What you are asked to do ▸
Among the entries below, how many lines hold the word "will"? Reply with the number only.

==================================================

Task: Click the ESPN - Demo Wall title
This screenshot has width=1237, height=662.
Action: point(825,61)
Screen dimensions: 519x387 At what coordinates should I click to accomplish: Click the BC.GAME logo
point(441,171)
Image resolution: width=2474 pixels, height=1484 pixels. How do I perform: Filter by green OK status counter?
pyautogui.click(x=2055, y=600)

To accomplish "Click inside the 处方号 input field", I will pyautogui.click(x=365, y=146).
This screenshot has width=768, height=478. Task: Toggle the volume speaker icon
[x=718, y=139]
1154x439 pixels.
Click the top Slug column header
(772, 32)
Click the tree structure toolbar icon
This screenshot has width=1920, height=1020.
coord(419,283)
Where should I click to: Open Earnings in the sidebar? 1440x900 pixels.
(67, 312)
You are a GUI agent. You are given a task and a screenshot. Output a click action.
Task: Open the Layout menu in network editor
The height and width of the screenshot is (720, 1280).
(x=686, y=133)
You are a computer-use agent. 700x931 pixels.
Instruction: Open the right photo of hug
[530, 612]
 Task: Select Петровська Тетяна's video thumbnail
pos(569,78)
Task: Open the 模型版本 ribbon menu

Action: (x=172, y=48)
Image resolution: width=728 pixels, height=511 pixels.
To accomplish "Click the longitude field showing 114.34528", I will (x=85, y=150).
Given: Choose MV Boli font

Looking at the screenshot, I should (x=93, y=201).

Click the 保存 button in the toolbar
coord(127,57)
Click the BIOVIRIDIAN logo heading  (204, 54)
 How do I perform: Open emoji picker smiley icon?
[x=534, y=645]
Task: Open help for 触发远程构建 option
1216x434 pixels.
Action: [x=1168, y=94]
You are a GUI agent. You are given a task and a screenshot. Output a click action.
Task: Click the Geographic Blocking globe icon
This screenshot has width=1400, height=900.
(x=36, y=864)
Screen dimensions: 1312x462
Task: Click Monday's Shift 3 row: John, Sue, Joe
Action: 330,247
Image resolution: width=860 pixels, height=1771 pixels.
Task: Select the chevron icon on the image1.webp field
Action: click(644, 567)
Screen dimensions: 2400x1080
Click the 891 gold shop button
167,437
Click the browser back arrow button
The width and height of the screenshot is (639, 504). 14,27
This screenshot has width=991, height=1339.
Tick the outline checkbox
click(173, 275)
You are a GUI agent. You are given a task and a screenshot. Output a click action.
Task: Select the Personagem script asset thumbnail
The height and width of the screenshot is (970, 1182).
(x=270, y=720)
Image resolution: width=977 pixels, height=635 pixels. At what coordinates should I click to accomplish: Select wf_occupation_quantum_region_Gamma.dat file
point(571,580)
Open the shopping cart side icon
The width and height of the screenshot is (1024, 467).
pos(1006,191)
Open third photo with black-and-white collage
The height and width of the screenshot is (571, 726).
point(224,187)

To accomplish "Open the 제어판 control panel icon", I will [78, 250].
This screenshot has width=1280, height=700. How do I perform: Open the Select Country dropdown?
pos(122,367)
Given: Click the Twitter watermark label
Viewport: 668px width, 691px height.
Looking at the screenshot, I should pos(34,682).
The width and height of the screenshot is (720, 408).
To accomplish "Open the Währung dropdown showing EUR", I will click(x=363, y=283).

==================================================

Exercise output ▸
4